Team:Berkeley Software/Data Model
From 2009.igem.org
- Eugene
- Spectacles
- Kepler
- Data Model
Clotho Infrastructure and Reconfigurable Data Model
Contents |
Introduction
With the growing number of parts available to synthetic biologists, the amount of data needed to identify and describe these parts grows as well. However, there is a lack of a unified data model to organize this data. As a result, each institution's database of parts looks slightly different from the databases at other institutions, making tool development for the wider community difficult. Clotho Classic had a database connection manager that could connect to many different types of databases. However, this manager was limited and could only connect to databases with structures similar to its internal data model. Clotho builds upon this idea, and now includes a much more robust database connection module that can deal with a larger range of database organizational patterns. This is accomplished by allowing the user to extend the core set of keywords that the tools linked into Clotho may use. This functionality will allow Clotho to be useful during while the standards in the synthetic biology community continue to be developed.
Feature Overview
The new Clotho infrastructure provides three useful services to all Clotho Tools. First, all Clotho Tools implement a ClothoTool interface, which allows them to communicate with other ClothoTools through the Tool API. Second, the Clotho infrastructure provides a robust database connection where database tuples are returned as Java objects (using [http://en.wikipedia.org/wiki/Object_Relational_Mapping Object Relational Mapping]). Finally, Clotho's data model is reconfigurable at runtime, which means that Clotho Tools don't need to be tied down to a specific data model.
Technical Overview
The new Clotho infrastructure has been greatly simplified since last year. It is now far easier to develop a new tool that can operate within Clotho, and these tools have more powerful API functions at their disposal. The above picture shows the relationships between the three services Clotho provides to tools. Tools can speak to each other through the Clotho Tool Core shown on the right. Tools can also access the Data Core through the Data API to talk to external databases. On the left hand
Tool API
The Tool API provides a standardized way for tools to interact, since all Clotho Tools must implement our ClothoTool interface in order to be loaded by the Tool Core. For example, take our sequence view tool. This tool is just a simple sequence editor based on [http://www.biology.utah.edu/jorgensen/wayned/ape/ ApE]. We would like this tool to be able to import sequence data from any other tool easily. Using the Tool API, this operation is very simple - we merely call the getData() method with the argument "sequence", since all Clotho Tools must have a getData() method.
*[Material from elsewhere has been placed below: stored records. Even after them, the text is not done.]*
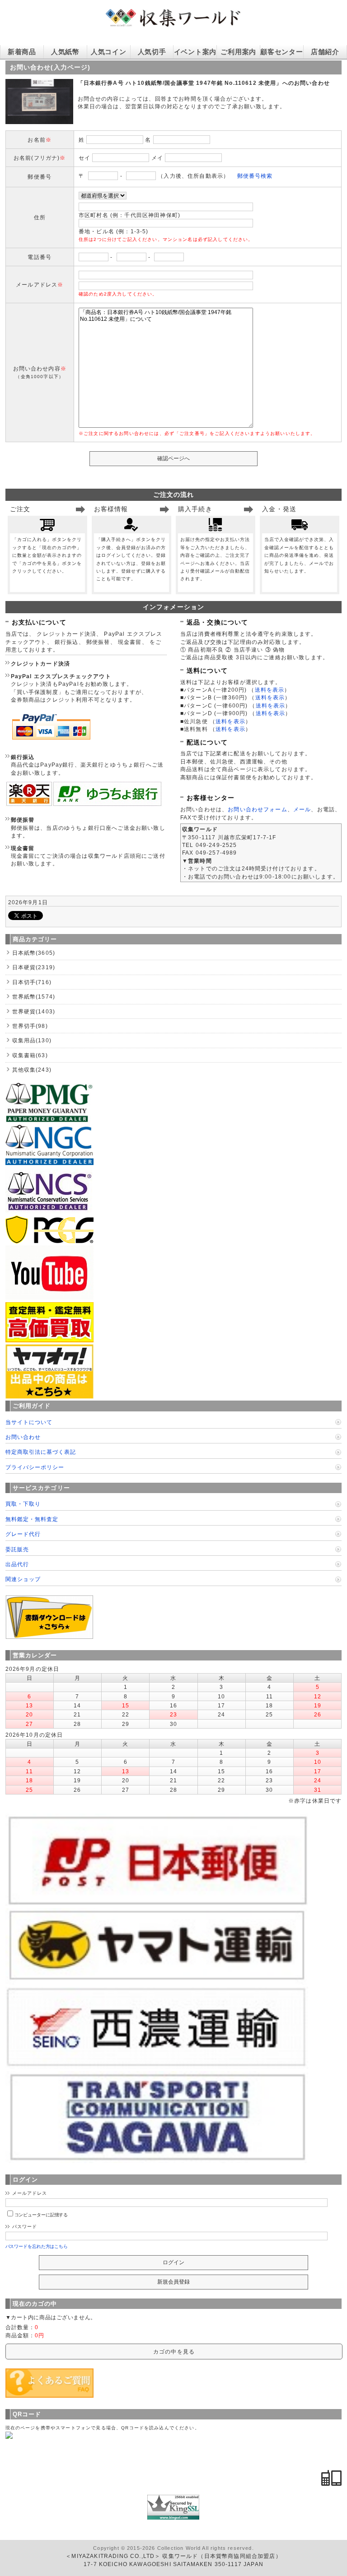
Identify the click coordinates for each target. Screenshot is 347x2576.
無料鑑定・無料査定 (31, 1519)
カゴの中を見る (174, 2351)
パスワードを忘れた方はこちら (36, 2246)
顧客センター (281, 51)
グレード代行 (23, 1534)
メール (302, 809)
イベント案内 (195, 51)
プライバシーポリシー (34, 1467)
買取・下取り (23, 1504)
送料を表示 (270, 690)
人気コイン (109, 51)
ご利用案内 (238, 51)
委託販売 (17, 1549)
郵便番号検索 (255, 176)
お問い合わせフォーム (257, 809)
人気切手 (152, 51)
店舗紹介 (325, 51)
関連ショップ (23, 1579)
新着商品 (22, 51)
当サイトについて (28, 1422)
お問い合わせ (23, 1437)
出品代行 (17, 1564)
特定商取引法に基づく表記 (40, 1452)
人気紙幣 (65, 51)
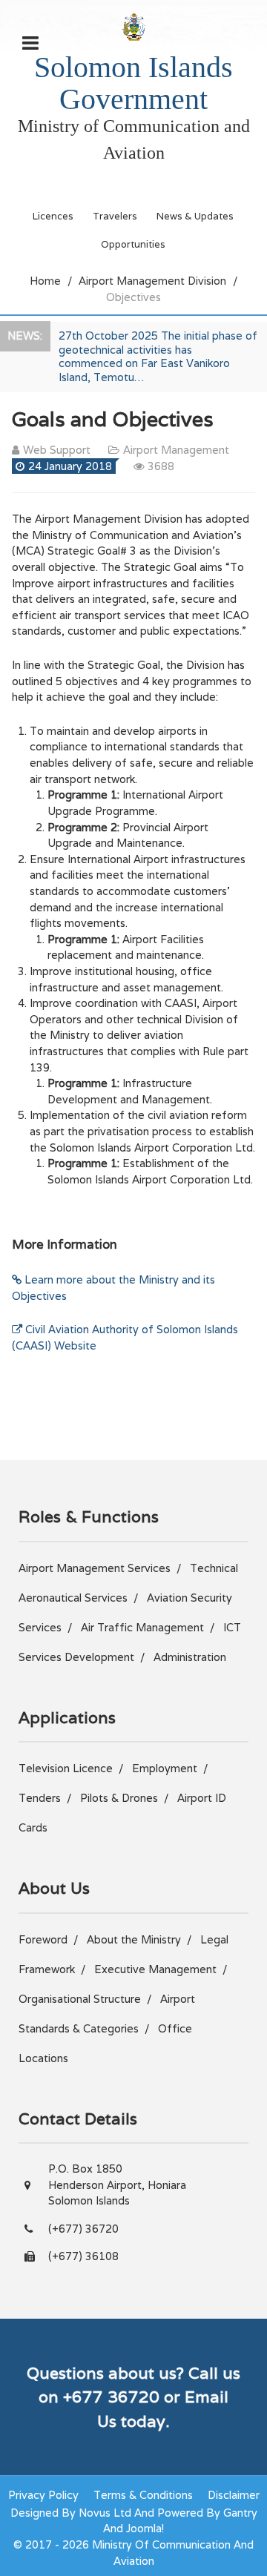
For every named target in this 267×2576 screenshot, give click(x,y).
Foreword (43, 1939)
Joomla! (145, 2528)
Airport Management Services (95, 1568)
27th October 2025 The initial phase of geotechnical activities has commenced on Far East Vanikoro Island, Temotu (158, 356)
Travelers (115, 216)
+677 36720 (111, 2396)
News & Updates (195, 216)
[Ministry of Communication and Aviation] (133, 26)
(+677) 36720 (83, 2229)
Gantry (240, 2513)
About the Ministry (134, 1939)
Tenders (40, 1798)
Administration (190, 1657)
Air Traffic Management (142, 1627)
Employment (164, 1768)
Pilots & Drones (119, 1798)
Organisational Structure (80, 1999)
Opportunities (133, 244)
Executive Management (155, 1969)
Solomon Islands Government (133, 83)
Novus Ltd (105, 2513)
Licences (53, 216)
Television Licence (66, 1768)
So in this example, the sequence view can query the Tool Core for a list of all active tools, display the list, and then import a sequence from a user-selected tool.
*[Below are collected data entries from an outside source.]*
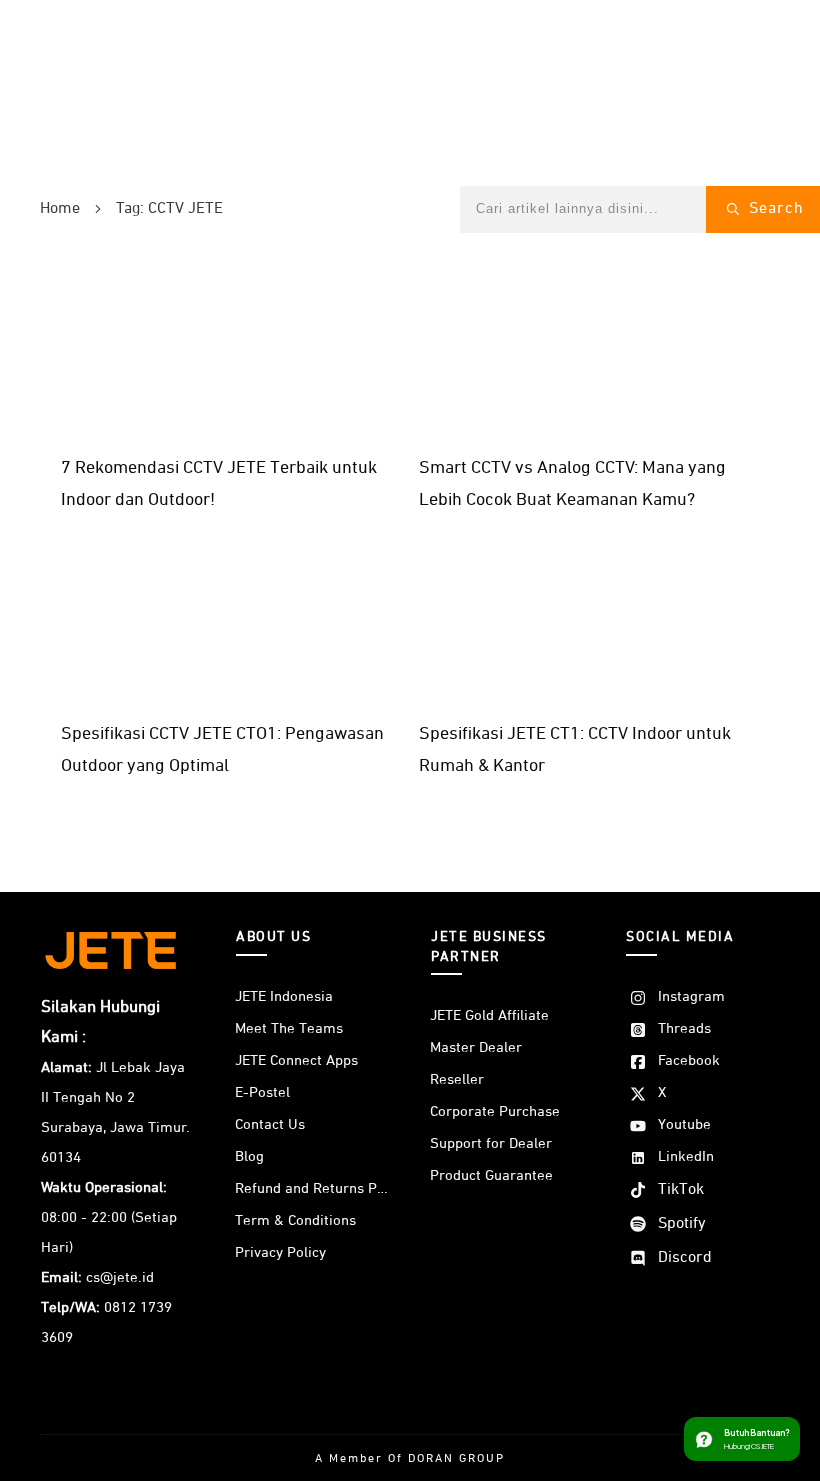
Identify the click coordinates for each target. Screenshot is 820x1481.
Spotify (682, 1224)
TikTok (681, 1190)
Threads (684, 1028)
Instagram (691, 996)
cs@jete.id (120, 1277)
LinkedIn (686, 1156)
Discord (685, 1258)
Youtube (684, 1124)
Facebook (689, 1060)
We realize that our Tool API doesn't solve all tool-to-tool communication problems - if two tools need to work very closely together, their code will still be more interdependent. However, our Tool API does provide a way to make tools that integrate easily with new tools.
Clotho Keywords
Clotho keywords provide the flexibility in both tool-to-tool interaction and tool-to-database communication. A keyword is a name given to some type of a data synthetic biologists would like to keep track of. We separate keywords into two categories: object keywords and field keywords. An object keyword is a name for a collection of data that describes some entity. For example, biobrick and person could be two object keywords. A field keyword, on the other hand, is a name given to a primitive piece of data. For example, sequence or name are two field keywords. An object keyword will generally have one or more field keywords associated with it, such as sequence for biobrick or name for person.
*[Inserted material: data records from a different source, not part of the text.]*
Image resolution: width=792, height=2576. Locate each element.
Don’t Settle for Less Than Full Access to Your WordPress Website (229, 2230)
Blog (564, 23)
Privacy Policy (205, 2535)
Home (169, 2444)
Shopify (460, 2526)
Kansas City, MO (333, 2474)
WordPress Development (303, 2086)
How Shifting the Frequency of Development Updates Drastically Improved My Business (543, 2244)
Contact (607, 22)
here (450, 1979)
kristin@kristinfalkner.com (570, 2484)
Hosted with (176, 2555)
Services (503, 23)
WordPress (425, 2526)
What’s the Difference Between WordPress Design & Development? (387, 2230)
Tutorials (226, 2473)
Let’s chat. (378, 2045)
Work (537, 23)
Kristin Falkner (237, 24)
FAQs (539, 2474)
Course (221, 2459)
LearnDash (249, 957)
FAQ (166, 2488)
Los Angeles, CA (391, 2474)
These keywords and the relationship between them are described in keyword files, which are XML files in a format that Clotho can understand. These files specify what keywords tools may use. Clotho comes with a default core keyword file that all the tools written by the Berkeley iGEM team use, but a developer can easily write their own keyword file to allow their own tools to work with data not described in the core Clotho data model.
Data API
The Data API provides tools with a simple and robust interface to external data sources. Using the same Clotho keywords as described earlier, tools can ask for data packaged up into Java objects. These objects will have types as specified by mapped object keywords. For example, the parts manager needs to work with biobrick and collections, so it will use Data API to ask for biobrick and collection objects. If these keywords were not mapped during the database connection process, then the parts manager will notify the user of an error. Otherwise, all the data that describes the biobricks and collections the parts manager needs use are returned as easy to use Java objects that can be queried for the data in their fields.